If you're approximately the same age as me (in other words, you grew up watching Leave it to Beaver and the Andy Griffith shows), then you probably immediately recognized the little girl here as Little Miss Sunbeam. Her happy face was a huge part of my childhood and was used to promote Sunbeam bread on signs, magazine and newspaper ads, on TV and, of course, on the bread itself. (And though I hadn't realized it until I started to do some online research, she is still used on their packaging and advertising!)
Maybe it's just nostalgia for a more innocent time, or the fact that I've been seeing this face for most of my life, but it seems to me that you just don't see art like this in advertising anymore. Or maybe it's just that we see so many images and so much advertising these days that there are fewer and fewer genuinely iconic images--all advertising has congealed into one long visual blur, an endless stream of light and color trying to snatch our attention from one instant to the next.
Signs like this are a joy to discover and they pop up at the most unexpected moments. I found this peeling and apparently forgotten sign (though probably a local landmark) in front of a bakery thrift store on Route 1 in Rhode Island. Actually I think it was my companion that spotted it and the moment she pointed it out I nearly slammed on the brakes and quickly turned into the parking lot. I was half tempted to only take a snapshot from the car window, just for old time's sake, but guilt overcame me (as it usually does) and I got out the tripod, chose the best lens and did the sign justice. (I've come to learn that the I suffer a lot less regret later on if give every subject the time and energy it deserves.) I spent about twenty minutes shooting a few dozen different frames of the sign and playing with different crops and angles.
The real fun of finding signs like this though comes in tracking down some of their history--which is exactly what I did.
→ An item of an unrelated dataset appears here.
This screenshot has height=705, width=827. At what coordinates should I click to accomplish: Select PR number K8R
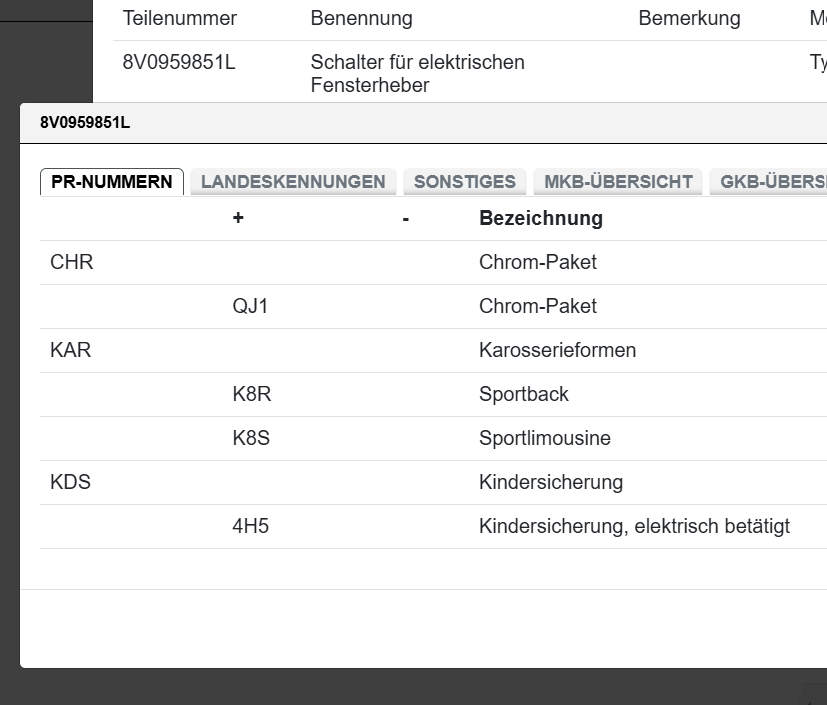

Realizing that there must have been a real girl who posed for the painting, I did some research and discovered that there were actually several "Sunbeam Girls" but the one that I think is pictured in this sign (and the one who was probably the most famous) was Patty Michaels. Patty was selected as the Sunbeam Girl at age five in 1955 and went on to have a very successful career as a model, actress and singer . Her face ended up on millions of packages of bread and she also made personal appearances to promote the bread. Only a few years later she ended up on Broadway in the Sound of Music (starring with Mary Martin) and after four years on the stage, turned to TV and appeared on the variety shows of Sid Caesar, Jackie Gleason and Garry Moore. She later became a pop singer and, though that career didn't last too long, performed with some pretty famous names. I'd love to get in touch with her and interview her about her long career!
The artist behind the portraits, an illustrator named Ellen Segner was also a pretty fascinating character and was one of the few women who got famous as a glamor and pin-up artist. She was also the illustrator for the famous "Dick and Jane" children's books! Her Little Miss Sunbeam portraits have been in constant use for more than 60 years.
You just never know how much of a story there is behind old advertising signs, but it's definitely worth the time and effort to photograph them and do some research. For me, finding that Little Miss Sunbeam sign (and I hope the company restores it one day before it peels itself into oblivion) was a fun glimpse back into my childhood and also led me to a fun few hours of research.